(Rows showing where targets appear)

──────────

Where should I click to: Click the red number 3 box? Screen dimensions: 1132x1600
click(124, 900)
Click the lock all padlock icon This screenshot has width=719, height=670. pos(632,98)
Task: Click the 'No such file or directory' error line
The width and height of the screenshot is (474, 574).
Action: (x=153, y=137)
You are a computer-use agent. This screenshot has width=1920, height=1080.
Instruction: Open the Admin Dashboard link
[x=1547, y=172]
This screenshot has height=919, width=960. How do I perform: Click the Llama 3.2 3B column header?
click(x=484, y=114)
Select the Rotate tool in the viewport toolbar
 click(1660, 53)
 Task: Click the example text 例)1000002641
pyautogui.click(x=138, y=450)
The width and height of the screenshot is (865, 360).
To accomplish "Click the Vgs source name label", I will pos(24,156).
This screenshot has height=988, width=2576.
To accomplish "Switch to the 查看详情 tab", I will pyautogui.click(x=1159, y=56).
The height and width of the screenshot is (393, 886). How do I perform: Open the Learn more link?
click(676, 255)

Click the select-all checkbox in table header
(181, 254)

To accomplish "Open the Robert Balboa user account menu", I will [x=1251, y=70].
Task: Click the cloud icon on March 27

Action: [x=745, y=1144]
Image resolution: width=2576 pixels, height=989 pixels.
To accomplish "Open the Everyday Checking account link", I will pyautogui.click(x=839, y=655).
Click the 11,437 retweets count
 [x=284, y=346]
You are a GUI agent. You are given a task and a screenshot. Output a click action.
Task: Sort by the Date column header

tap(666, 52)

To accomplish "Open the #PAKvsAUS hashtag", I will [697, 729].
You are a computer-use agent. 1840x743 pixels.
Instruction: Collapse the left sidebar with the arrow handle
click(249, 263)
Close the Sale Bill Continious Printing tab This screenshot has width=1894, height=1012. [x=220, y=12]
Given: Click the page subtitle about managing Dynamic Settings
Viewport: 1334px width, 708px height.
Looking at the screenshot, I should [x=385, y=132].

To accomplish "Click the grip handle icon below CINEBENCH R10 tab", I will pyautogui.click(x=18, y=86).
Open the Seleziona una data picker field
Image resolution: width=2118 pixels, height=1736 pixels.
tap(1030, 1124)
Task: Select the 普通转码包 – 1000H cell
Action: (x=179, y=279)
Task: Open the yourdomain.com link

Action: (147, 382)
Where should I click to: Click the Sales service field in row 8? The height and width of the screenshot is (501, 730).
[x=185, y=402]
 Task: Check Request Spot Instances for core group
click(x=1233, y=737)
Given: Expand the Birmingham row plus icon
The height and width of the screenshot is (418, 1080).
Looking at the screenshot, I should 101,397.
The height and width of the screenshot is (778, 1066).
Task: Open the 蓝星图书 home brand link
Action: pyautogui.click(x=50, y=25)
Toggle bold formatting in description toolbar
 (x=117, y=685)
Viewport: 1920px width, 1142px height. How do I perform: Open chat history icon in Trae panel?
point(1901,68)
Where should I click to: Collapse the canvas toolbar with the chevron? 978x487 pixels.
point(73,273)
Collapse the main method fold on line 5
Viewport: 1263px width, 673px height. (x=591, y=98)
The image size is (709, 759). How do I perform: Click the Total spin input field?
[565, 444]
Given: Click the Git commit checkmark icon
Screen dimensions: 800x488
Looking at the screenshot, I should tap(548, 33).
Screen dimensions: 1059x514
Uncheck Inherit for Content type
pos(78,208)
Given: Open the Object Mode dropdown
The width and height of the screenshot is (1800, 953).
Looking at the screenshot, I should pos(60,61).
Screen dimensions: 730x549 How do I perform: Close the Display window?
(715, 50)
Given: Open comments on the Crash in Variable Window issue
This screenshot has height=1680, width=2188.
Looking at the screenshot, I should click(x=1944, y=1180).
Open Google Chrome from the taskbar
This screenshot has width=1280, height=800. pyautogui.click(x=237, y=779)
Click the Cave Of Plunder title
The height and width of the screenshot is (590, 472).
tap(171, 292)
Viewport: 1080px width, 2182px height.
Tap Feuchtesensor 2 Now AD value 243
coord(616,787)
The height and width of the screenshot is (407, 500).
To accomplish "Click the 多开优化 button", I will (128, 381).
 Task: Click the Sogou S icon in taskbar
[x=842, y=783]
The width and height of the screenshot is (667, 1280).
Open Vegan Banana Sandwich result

──────────

→ **Exercise brief**: From the line with "The width and height of the screenshot is (865, 360)." to the line with "[x=284, y=346]", write the listing lines out again, swapping "retweets" for "replies" and leaving everything else unchanged.

→ **Worked answer**:
The width and height of the screenshot is (865, 360).
To accomplish "Click the Vgs source name label", I will pos(24,156).
This screenshot has height=988, width=2576.
To accomplish "Switch to the 查看详情 tab", I will pyautogui.click(x=1159, y=56).
The height and width of the screenshot is (393, 886). How do I perform: Open the Learn more link?
click(676, 255)

Click the select-all checkbox in table header
(181, 254)

To accomplish "Open the Robert Balboa user account menu", I will [x=1251, y=70].
Task: Click the cloud icon on March 27

Action: [x=745, y=1144]
Image resolution: width=2576 pixels, height=989 pixels.
To accomplish "Open the Everyday Checking account link", I will pyautogui.click(x=839, y=655).
Click the 11,437 replies count
 [x=284, y=346]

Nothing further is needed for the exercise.